To what do I refer? How about an article in a venerable progressive magazine arguing that the signatories of the Harper’s letter — that includes columnists for the Nation and a number of the bravest and most original thinkers we have — are “the worst people in the world of public intellectualism”? The thoughtlessness on display there is staggering, and of course it is by no means a reflection on the Movement for Black Lives, though it is a reflection of the penchant for reading out of the “respectable” progressive cohort anyone who dares to go against the grain of the currently accredited progressive consensus.

Or what of the argument, sounded at a virtual faculty meeting at a New York City university recently, that white people cannot possibly play a central role in the present political moment, because they are “constitutively white,” and also implicated as beneficiaries of institutions that are demonstrably and systematically racist.
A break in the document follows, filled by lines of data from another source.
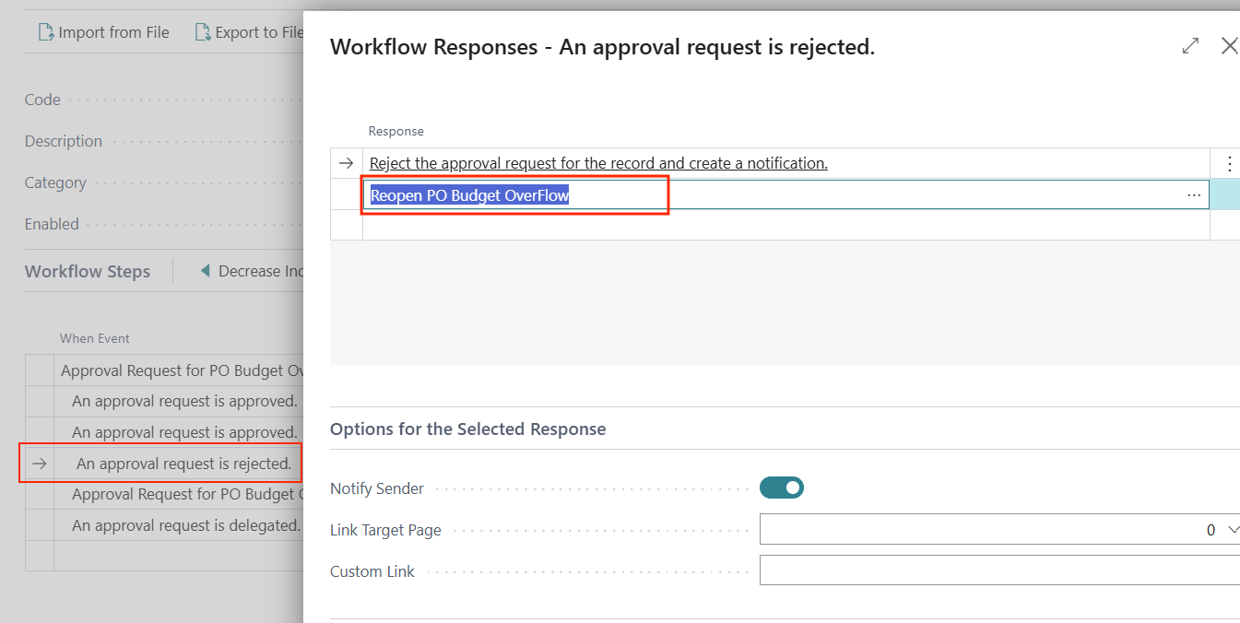Click the arrow indicator on the first response row
Image resolution: width=1240 pixels, height=623 pixels.
[346, 163]
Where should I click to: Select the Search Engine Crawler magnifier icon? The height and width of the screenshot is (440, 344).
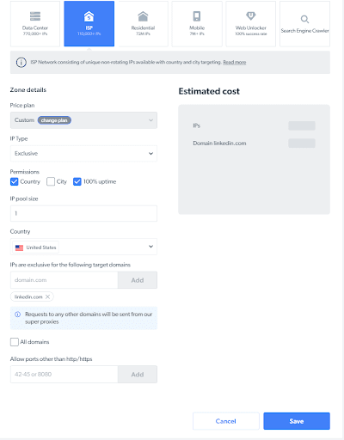pos(304,19)
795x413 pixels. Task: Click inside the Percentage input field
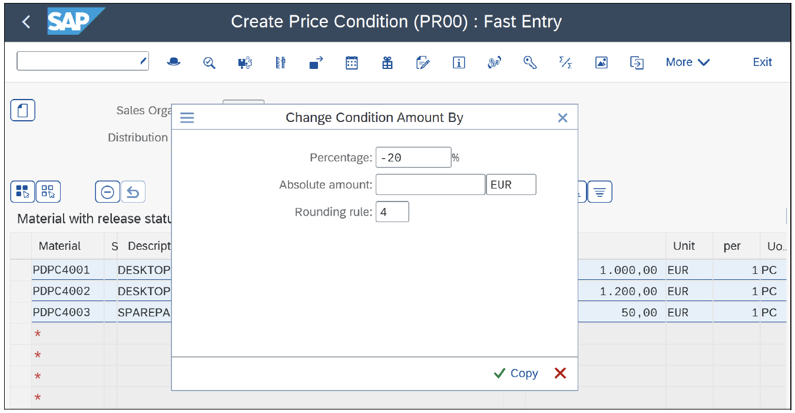(x=413, y=157)
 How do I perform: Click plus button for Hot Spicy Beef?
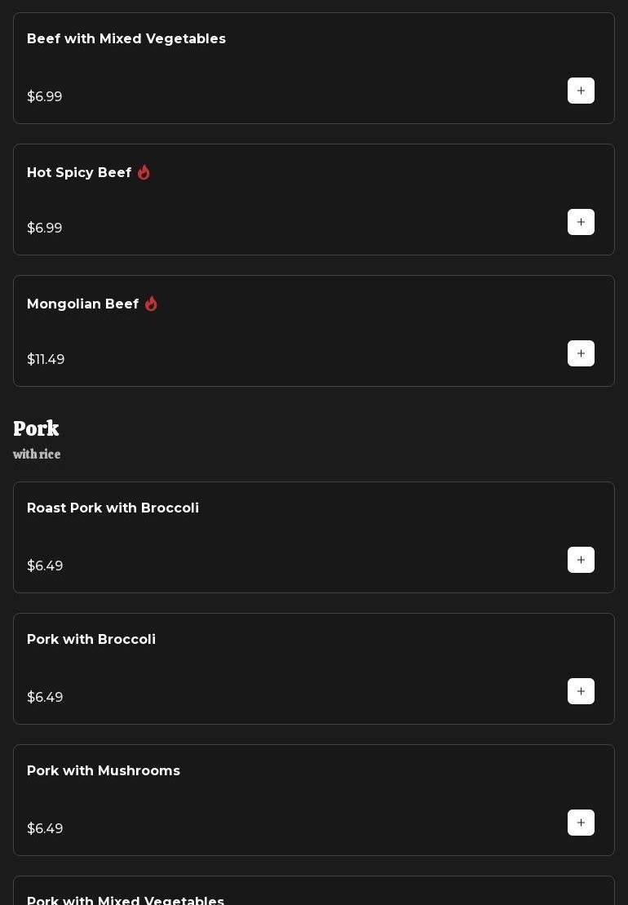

So much for efforts to create a truly national, and multi-racial, coalition to join the Movement for Black Lives.

And what of the recent, astonishing, and disturbing letter of July 4 signed by more than 100 Princeton faculty members demanding that the university set up what amounts to a faculty star chamber to vet, approve, oversee and — the implication is clear — suppress the research and writing of their colleagues if it is found to be in any way incorrect?

The only things missing from the Princeton letter of July 4 are the obvious: one, that those found “guilty” of proposing or publishing anything deemed by the righteous members of the faculty oversight board to be “offensive” or disturbing will be called out, punished and if possible dismissed; and two, that the signatories have abandoned any pretense of support for academic or creative freedom and signaled their investment in something that, if widely adopted, would mark in effect the end of the university as an institution dedicated to the core liberal values of tolerance and open inquiry.

Let us hope that none of these alarming developments among academics and intellectuals slow the progress of the Movement for Black Lives. On its success rests what Abraham Lincoln once called “the last, best hope” for achieving a more perfect union.


Robert Boyers is editor of Salmagundi magazine, professor of English at Skidmore College, and author of The Tyranny of Virtue: Identity, the Academy, and the Hunt for Political Heresies.